The Services page provides efficient views into your services to help you discover ways of exploring your data. You can link directly to tracing data related to a specific service from the Services page. Chronosphere Observability Platform automatically generates these links to help you monitor services and connected telemetry.

  1. In the navigation menu select Services.

  2. In the list of services, your Deployer Service has a currently alerting monitor that exceeds the defined critical conditions.

  3. Select the Deployer Service to display its individual service page.

  4. In dependency map, in the Trends dropdown, select Errors.

    You notice that the edge for this service has downstream errors. From here, you can investigate trace data in Trace Explorer.

  5. Click the outgoing edge for the Deployer Service to display a panel with statistics about this edge.
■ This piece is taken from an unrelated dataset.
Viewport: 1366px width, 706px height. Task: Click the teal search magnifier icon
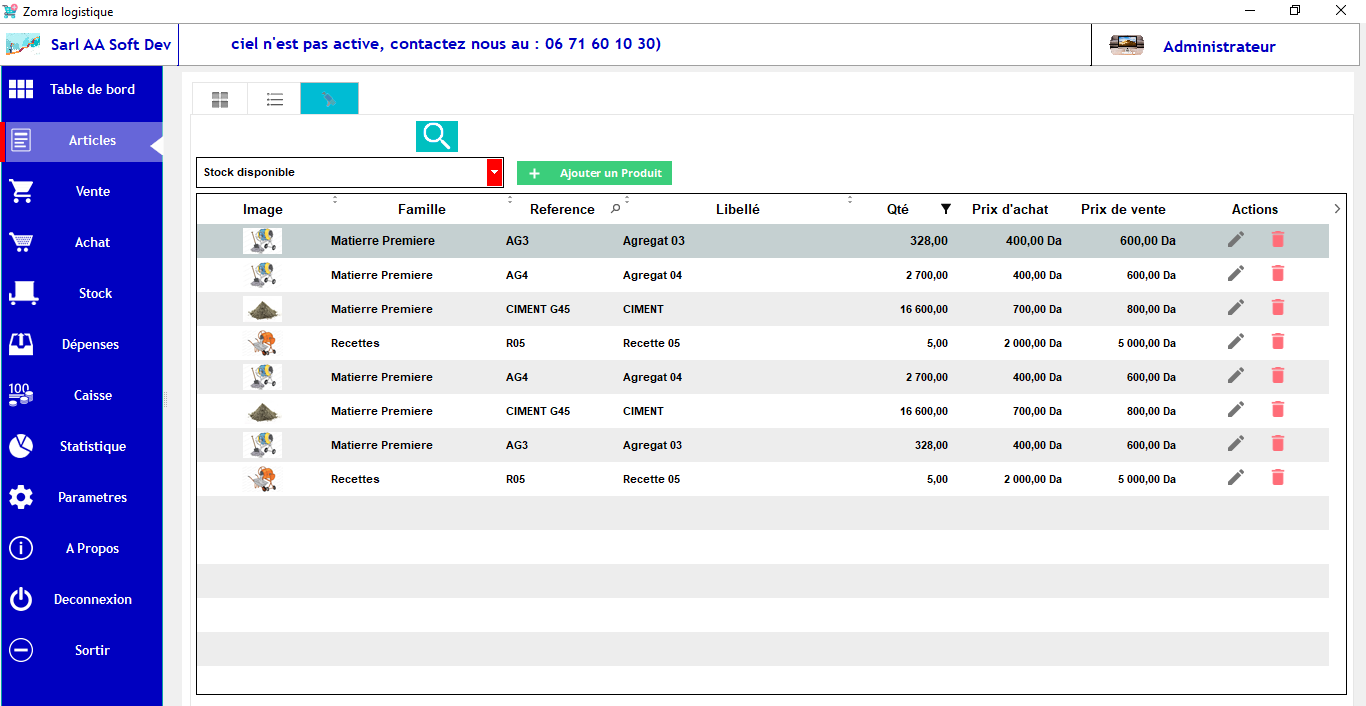coord(436,136)
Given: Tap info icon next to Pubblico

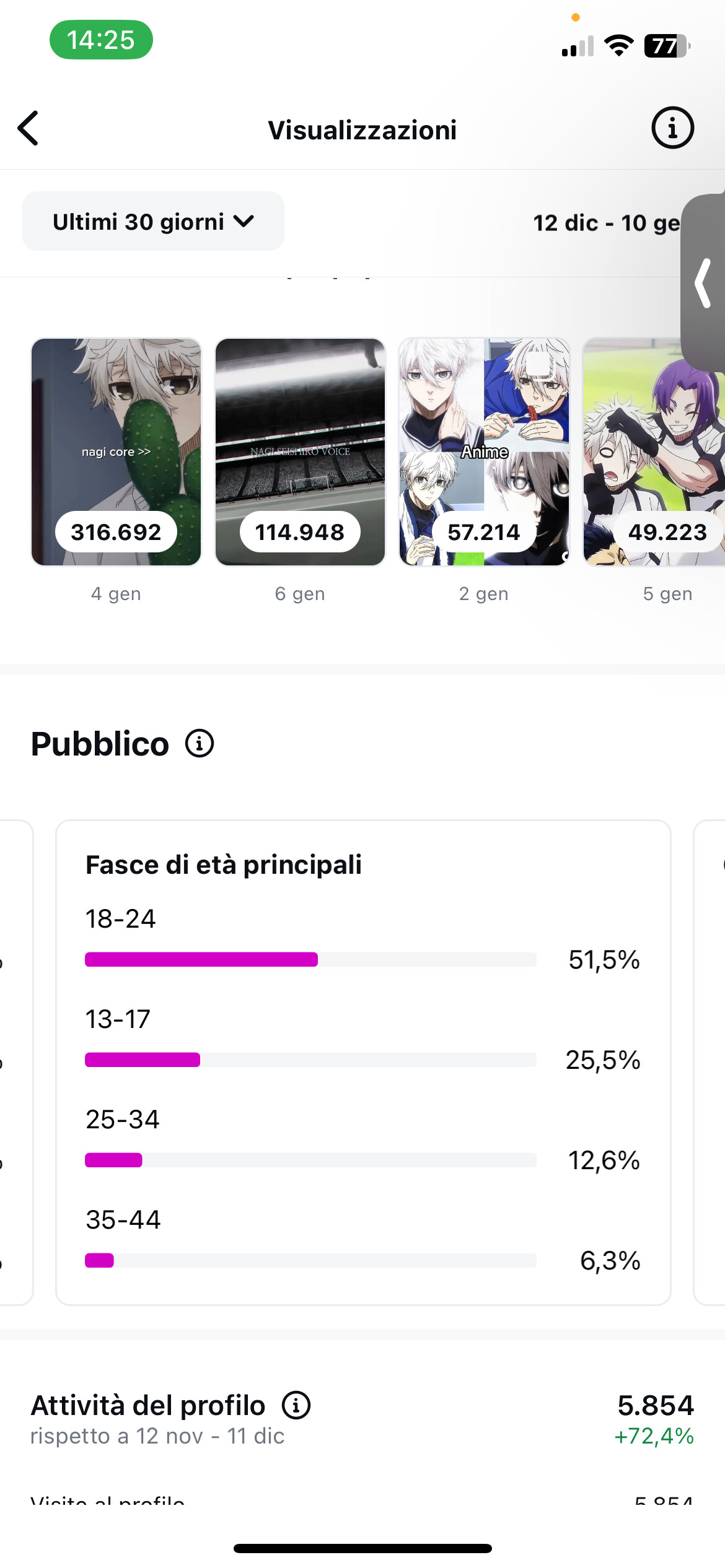Looking at the screenshot, I should [x=200, y=743].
  6. In the panel containing edge information, next to Requests, click the more icon to display these options.

    When you select one of these options, Observability Platform navigates you to Trace Explorer and applies the context defined in the service page:

    • View in Trace Explorer opens the Query builder in Trace Explorer. You can further refine the query to identify issues.
    • Differential Diagnosis opens the Differential Diagnosis tab in Trace Explorer. Use this information to identify trends and immediately scan through all related tags and values to pinpoint the exact tag:value pairs most closely correlated with suspicious behavior.
  7. In the Trace Explorer page, in the Statistics section, select Leaf Errors in the Metric dropdown menu to highlight services that include error spans with no failing child spans.

    These errors are the deepest errors within a request flow, and are often the reason why an entire trace fails.

  8. In the sparklines chart, you notice spikes in leaf errors for the gatewayauth service.

  9. In the Group by field, enter Operation so that you're grouping results by both Service and Operation.

    In the Statistics table, you see that the auth.Auth/Authenticate operation of the gatewayauth has the most leaf errors.

  10. Click the gatewayauth service to add it and the auth.Auth/Authenticate operation to your search filter.

  11. At the top of the page, click Copy link to copy a link with the defined filter criteria that you can share with team owning that owns the gatewayauth service.

You identified the service and operation with the most leaf errors and can send a contextual link to the team responsible for that service. By focusing on leaf errors, you located the root issue impacting related traces and can provide that context to the owning team.